→ Work to complete
Nothing but the lines from the one containing "You are a computer-use agent. Image resolution: width=1024" through the end of the entries below should be set down, each exactly as written.

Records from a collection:
>>>

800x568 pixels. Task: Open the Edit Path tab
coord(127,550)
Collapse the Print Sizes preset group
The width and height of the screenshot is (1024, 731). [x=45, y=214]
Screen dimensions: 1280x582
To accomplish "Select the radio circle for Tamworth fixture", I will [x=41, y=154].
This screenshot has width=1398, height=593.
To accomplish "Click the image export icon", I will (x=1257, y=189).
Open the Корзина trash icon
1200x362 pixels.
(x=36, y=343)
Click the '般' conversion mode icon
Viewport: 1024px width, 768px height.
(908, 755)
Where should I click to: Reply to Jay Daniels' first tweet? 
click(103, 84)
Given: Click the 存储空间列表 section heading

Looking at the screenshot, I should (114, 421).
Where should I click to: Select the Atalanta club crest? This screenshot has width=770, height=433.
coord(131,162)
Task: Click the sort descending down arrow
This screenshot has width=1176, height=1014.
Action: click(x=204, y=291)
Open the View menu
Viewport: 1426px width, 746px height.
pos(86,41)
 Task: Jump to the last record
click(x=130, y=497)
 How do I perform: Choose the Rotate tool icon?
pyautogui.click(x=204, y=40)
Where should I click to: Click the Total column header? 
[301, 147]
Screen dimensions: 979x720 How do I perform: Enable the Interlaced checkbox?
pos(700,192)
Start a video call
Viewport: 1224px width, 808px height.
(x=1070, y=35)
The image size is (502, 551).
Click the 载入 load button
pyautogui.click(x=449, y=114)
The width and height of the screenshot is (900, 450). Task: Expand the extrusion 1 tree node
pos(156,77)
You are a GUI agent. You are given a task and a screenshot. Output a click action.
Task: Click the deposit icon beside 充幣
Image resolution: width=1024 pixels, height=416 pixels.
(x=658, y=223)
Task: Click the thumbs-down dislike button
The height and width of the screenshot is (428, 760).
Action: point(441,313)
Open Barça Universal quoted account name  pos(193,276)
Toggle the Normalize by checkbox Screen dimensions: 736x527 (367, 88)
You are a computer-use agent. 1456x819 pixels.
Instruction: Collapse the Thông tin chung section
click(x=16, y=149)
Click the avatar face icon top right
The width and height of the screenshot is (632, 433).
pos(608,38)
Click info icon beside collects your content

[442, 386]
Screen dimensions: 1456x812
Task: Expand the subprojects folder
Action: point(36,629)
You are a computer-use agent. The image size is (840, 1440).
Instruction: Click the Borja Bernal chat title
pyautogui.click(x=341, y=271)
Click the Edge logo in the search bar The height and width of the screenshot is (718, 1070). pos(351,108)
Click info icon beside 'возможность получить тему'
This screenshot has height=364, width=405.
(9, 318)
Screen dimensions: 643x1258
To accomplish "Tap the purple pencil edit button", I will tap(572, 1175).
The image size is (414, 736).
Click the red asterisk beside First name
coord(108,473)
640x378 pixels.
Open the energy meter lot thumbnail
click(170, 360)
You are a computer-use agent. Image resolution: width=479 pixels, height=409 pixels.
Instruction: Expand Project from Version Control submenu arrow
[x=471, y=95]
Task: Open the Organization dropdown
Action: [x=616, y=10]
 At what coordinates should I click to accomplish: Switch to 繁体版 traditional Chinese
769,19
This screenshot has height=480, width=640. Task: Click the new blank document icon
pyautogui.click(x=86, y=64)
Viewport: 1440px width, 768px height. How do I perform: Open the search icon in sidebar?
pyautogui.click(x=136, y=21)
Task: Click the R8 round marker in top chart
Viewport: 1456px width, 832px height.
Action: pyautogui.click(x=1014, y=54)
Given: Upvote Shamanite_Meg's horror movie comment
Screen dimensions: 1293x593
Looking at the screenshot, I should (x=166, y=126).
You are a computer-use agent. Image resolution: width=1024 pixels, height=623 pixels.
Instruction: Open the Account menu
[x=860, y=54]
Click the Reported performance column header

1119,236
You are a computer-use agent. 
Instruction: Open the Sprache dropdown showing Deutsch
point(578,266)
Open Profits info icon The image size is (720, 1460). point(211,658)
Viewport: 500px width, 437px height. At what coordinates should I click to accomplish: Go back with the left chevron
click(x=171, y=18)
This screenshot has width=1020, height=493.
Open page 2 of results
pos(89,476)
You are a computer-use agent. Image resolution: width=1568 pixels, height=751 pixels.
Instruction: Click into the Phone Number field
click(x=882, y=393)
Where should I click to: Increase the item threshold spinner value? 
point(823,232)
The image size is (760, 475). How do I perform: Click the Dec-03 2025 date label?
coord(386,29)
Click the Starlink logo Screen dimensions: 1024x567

<<<

→ Reply to the task
You are a computer-use agent. Image resolution: width=1024 pixels, height=623 pixels.
Instruction: Open the Account menu
[x=860, y=54]
Click the Reported performance column header

1119,236
You are a computer-use agent. 
Instruction: Open the Sprache dropdown showing Deutsch
point(578,266)
Open Profits info icon The image size is (720, 1460). point(211,658)
Viewport: 500px width, 437px height. At what coordinates should I click to accomplish: Go back with the left chevron
click(x=171, y=18)
This screenshot has width=1020, height=493.
Open page 2 of results
pos(89,476)
You are a computer-use agent. Image resolution: width=1568 pixels, height=751 pixels.
Instruction: Click into the Phone Number field
click(x=882, y=393)
Where should I click to: Increase the item threshold spinner value? 
point(823,232)
The image size is (760, 475). How do I perform: Click the Dec-03 2025 date label?
coord(386,29)
Click the Starlink logo Screen dimensions: 1024x567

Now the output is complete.